Reading habits in Scotland circa 1750-1820
Student thesis: Doctoral Thesis › Doctor of Philosophy
- Arts and Humanities Research Council
This thesis examines reading habits in Scotland between circa 1750 and 1820, a subject surprisingly little studied by historians before, given the backdrop of the Enlightenment, and traditional ideas about Scottish education and literacy. From a methodological viewpoint, reading as an activity at this time is often little recorded, frequently invisible in surviving historical records. Nevertheless, enough evidence exists for it to be studied analytically, using individual case studies alongside larger data sets, and varied records such as contemporary accounts and later memoirs, library catalogues and borrowing registers, and evidence for book ownership, such as after-death inventories and records of booksellers. To aid the analysis, a three-part subject classification system is introduced in this thesis to differentiate between different categories of reading - religious, entertainment and improvement - and to facilitate comparisons between individual examples of reading.

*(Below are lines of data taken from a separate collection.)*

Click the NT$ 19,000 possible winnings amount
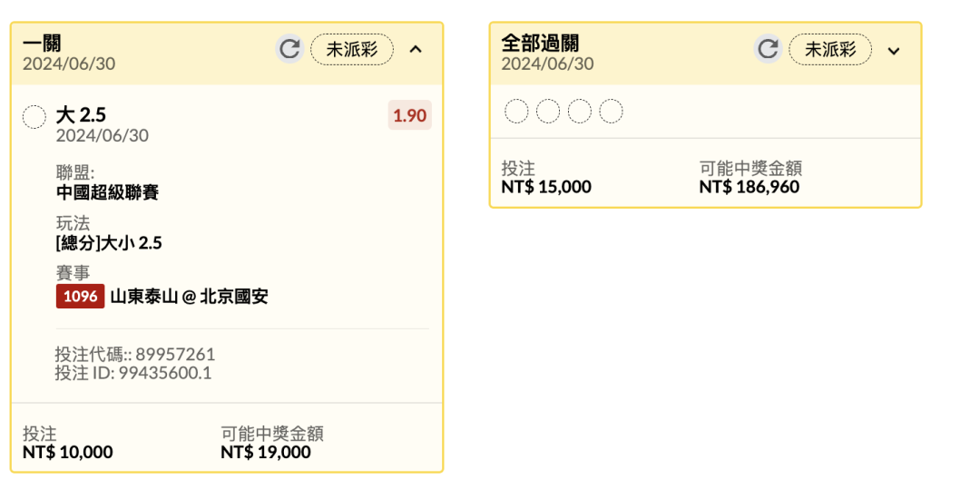The image size is (980, 489). tap(266, 452)
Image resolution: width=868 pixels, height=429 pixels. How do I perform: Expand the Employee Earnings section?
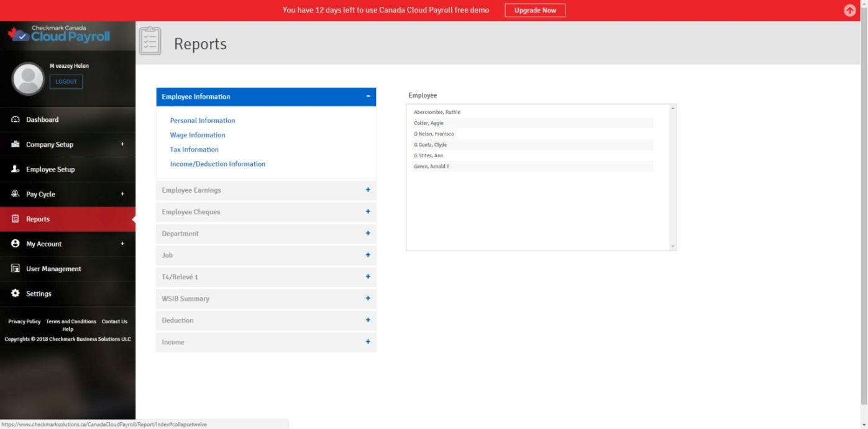pyautogui.click(x=368, y=190)
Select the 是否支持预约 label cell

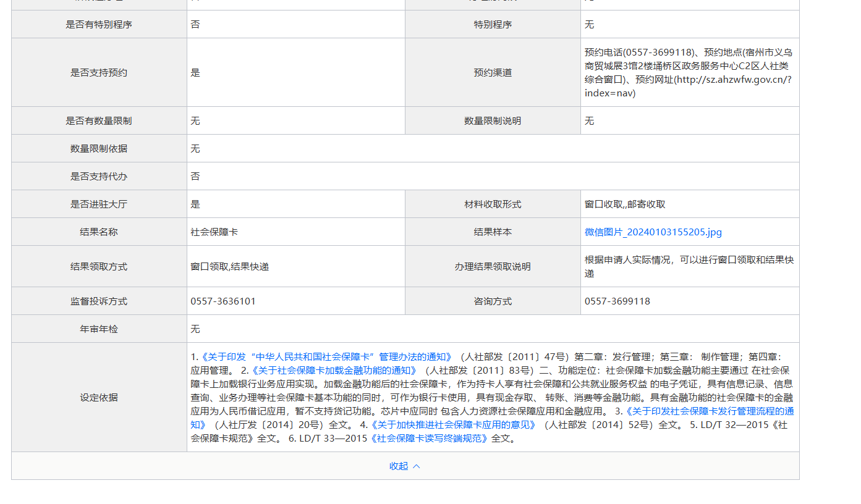[x=99, y=73]
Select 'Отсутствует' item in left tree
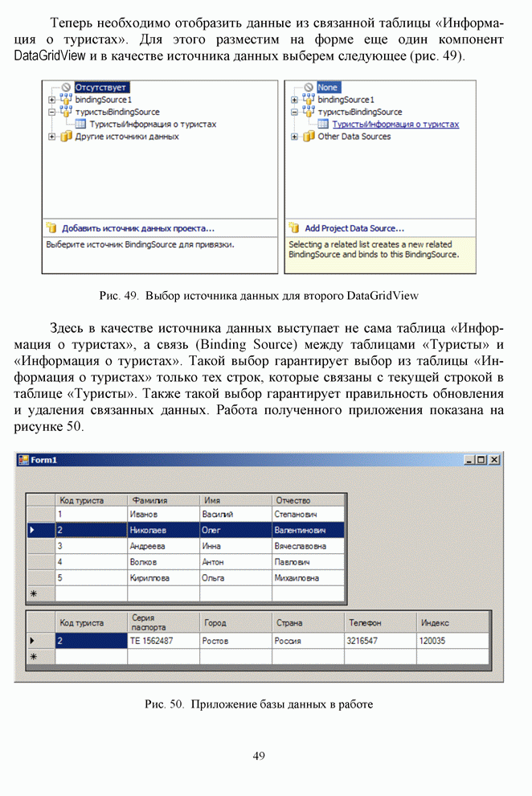Image resolution: width=532 pixels, height=796 pixels. coord(100,88)
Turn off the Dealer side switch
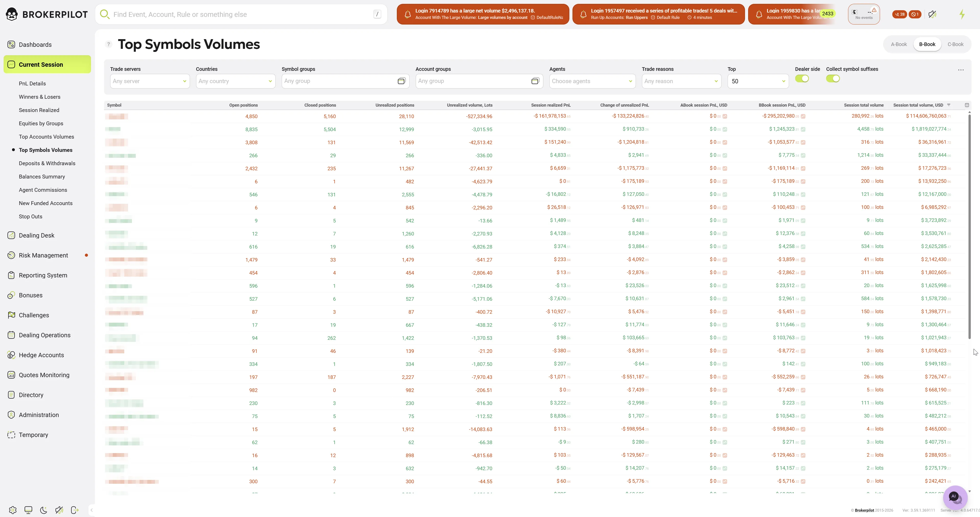 [802, 79]
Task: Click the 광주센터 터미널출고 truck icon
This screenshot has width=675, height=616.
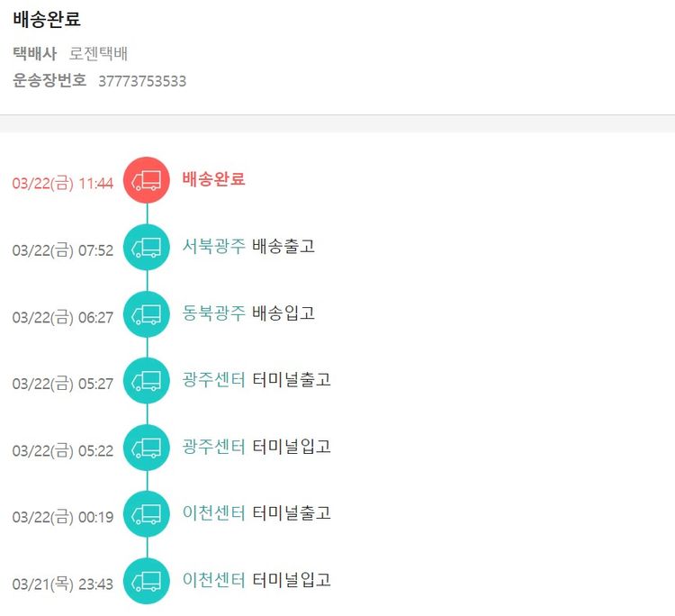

Successive chapters explore how opportunities for reading evolved, how Scots fitted reading into their lives, what they chose to read, their reasons for reading and styles of reading, and book ownership and its relationship to reading. Each of these chapters explores a particular aspect of reading habits in more detail than has been done before. The final concluding chapter collates the evidence to explore the wider question of change over time. In particular, it argues for the growth of reading, a dramatic change in the subjects people chose to read - specifically the growth of improvement and self-education reading - and a marked permeation of reading throughout Scottish society by the end of the period, not being confined to the leisured classes. In addition, distinctive aspects of Scottish reading during this period are highlighted and discussed, and Scotland compared with England. Overall, the importance of reading to Scottish people during this period is clear, providing a valuable insight into Scottish minds and attitudes two centuries ago.